8日には米中間選挙が予定されている。中間選挙では議会多数派の交代が決まる可能性があるため政局の動向にもある程度の注意が必要である。ただ、インフレ率が市場予想を大きく下回るか、やはり10日に発表される米10月CPIの結果に市場の注目が集まっている。10月の総合CPIは前年同月比7.9%上昇と9月の8.2%上昇からわずかな減速にとどまる見込み。コア指数も同6.5%上昇で9月の6.6%上昇に比べて伸びが若干鈍るとみられているが、なお非常に高い水準。FRBは、12月のFOMCで利上げペースを落とす可能性も示唆しているが、最終的な判断は今回の物価見通しが鈍るかどうかが極めて重要である。

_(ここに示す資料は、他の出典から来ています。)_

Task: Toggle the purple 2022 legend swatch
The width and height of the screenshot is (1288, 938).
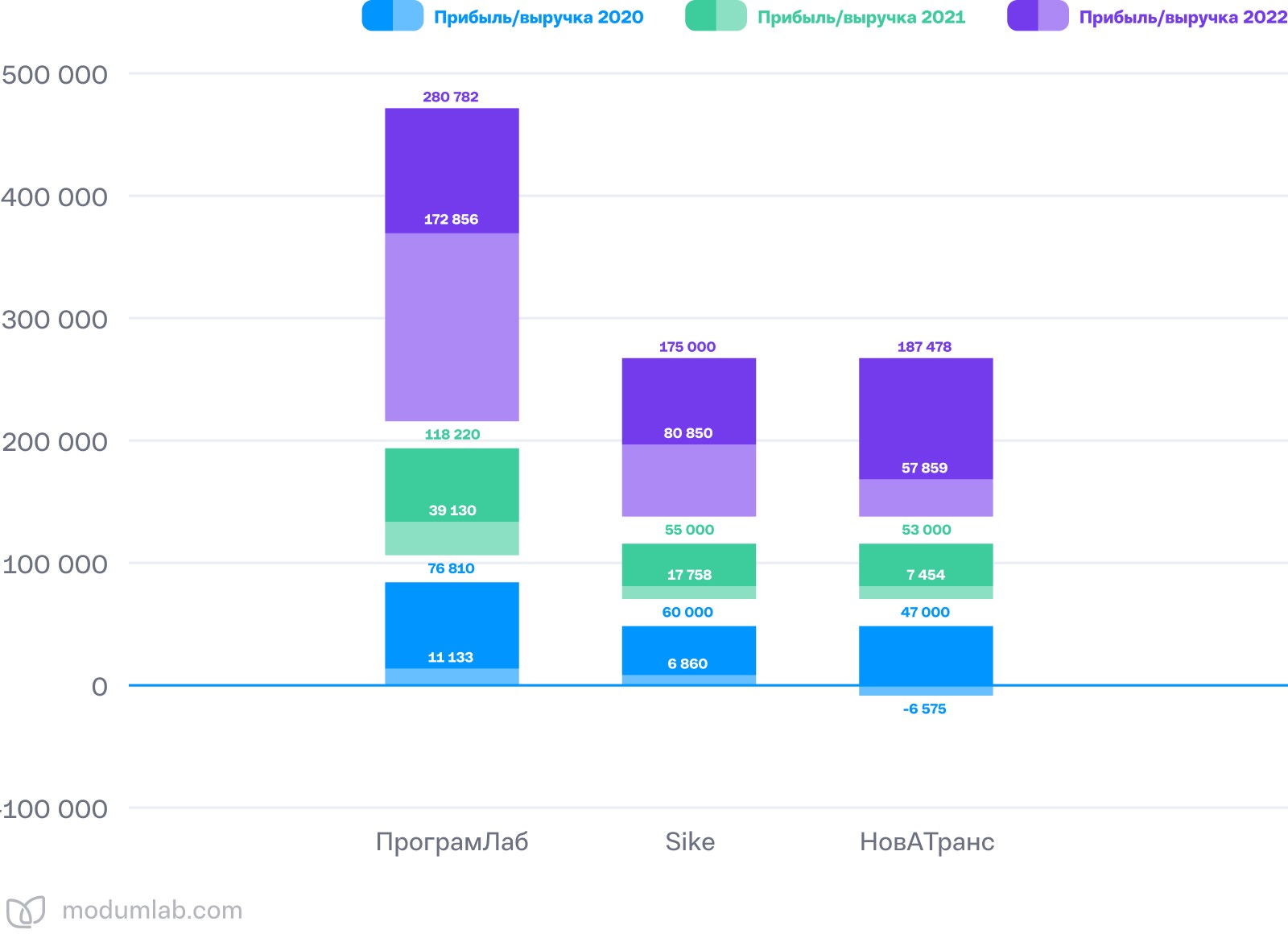Action: (x=1038, y=16)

常々、毎週月曜日の当欄では年末にかけて一旦の反発が起こる可能性があることを示唆してきた。CPIの結果には注目しているが、中間選挙が実施される11月以降のS&P500指数の株価パフォーマンスは良好という経験則が市場では知られている。こうしたアノマリーが意識される形で、今後も筆者の想定に変化はない。世界的に様々なリスクが散見されるなか年末にかけて一旦の反発があったとしても来年以降大きく下落する可能性があることを念頭に置いている。さて、後場の日経平均は、堅調な展開が続くか。米株先物の動向を横目に、個別に材料が出た銘柄中心に物色が継続するか注目しておきたい。